_EXERCISE REQUIREMENTS:_
Look through the data below and extract, unchanged, the lines from the one that contains "The image size" to the one that contains "Focus the 请输入登录密码", both included.

_THE DATA:_
++++++
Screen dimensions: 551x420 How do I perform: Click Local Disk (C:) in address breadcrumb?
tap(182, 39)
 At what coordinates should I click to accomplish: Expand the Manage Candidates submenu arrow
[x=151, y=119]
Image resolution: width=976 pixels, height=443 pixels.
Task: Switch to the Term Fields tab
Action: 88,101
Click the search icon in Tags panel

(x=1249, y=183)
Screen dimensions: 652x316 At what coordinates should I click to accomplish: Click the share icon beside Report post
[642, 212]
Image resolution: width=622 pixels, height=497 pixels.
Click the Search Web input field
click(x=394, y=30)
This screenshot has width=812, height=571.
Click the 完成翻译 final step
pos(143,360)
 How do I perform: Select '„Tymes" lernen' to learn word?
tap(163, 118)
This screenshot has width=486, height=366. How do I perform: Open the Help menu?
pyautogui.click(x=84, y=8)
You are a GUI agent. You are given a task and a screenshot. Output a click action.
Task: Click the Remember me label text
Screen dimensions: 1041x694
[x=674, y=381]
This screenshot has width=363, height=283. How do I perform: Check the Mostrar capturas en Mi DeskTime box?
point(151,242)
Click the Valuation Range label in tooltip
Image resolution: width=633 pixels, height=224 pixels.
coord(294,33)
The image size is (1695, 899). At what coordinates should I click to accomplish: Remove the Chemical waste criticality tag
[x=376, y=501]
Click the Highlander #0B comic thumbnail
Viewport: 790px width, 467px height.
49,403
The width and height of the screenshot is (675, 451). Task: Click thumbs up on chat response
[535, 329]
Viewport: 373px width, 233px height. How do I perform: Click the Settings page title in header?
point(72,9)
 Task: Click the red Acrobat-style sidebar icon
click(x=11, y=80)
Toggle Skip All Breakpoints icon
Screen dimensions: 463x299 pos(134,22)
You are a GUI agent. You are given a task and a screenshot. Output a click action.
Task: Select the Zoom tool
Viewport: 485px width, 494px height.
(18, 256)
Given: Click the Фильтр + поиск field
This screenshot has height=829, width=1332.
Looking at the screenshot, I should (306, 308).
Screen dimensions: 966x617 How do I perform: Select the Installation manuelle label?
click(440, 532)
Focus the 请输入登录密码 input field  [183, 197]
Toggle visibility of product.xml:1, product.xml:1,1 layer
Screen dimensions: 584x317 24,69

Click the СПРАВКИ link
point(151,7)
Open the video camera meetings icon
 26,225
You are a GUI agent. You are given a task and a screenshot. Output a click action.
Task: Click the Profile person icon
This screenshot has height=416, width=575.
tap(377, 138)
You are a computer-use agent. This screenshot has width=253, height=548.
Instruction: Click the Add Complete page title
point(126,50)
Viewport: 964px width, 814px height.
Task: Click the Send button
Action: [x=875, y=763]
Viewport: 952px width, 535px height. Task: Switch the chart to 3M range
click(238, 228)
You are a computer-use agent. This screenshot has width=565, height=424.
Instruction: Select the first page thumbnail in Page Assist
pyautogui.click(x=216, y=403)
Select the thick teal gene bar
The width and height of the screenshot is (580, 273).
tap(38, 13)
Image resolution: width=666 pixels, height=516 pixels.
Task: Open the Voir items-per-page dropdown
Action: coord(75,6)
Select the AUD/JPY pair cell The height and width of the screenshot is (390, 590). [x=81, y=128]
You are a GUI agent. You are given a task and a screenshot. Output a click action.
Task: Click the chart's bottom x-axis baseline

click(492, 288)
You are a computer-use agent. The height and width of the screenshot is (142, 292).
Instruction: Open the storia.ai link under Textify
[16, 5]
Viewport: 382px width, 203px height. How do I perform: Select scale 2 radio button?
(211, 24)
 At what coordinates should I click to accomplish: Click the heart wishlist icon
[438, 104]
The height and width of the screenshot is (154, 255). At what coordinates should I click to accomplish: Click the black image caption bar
++++++
_FINAL ANSWER:_
The image size is (1695, 899). At what coordinates should I click to accomplish: Remove the Chemical waste criticality tag
[x=376, y=501]
Click the Highlander #0B comic thumbnail
Viewport: 790px width, 467px height.
49,403
The width and height of the screenshot is (675, 451). Task: Click thumbs up on chat response
[535, 329]
Viewport: 373px width, 233px height. How do I perform: Click the Settings page title in header?
point(72,9)
 Task: Click the red Acrobat-style sidebar icon
click(x=11, y=80)
Toggle Skip All Breakpoints icon
Screen dimensions: 463x299 pos(134,22)
You are a GUI agent. You are given a task and a screenshot. Output a click action.
Task: Select the Zoom tool
Viewport: 485px width, 494px height.
(18, 256)
Given: Click the Фильтр + поиск field
This screenshot has height=829, width=1332.
Looking at the screenshot, I should (306, 308).
Screen dimensions: 966x617 How do I perform: Select the Installation manuelle label?
click(440, 532)
Focus the 请输入登录密码 input field  [183, 197]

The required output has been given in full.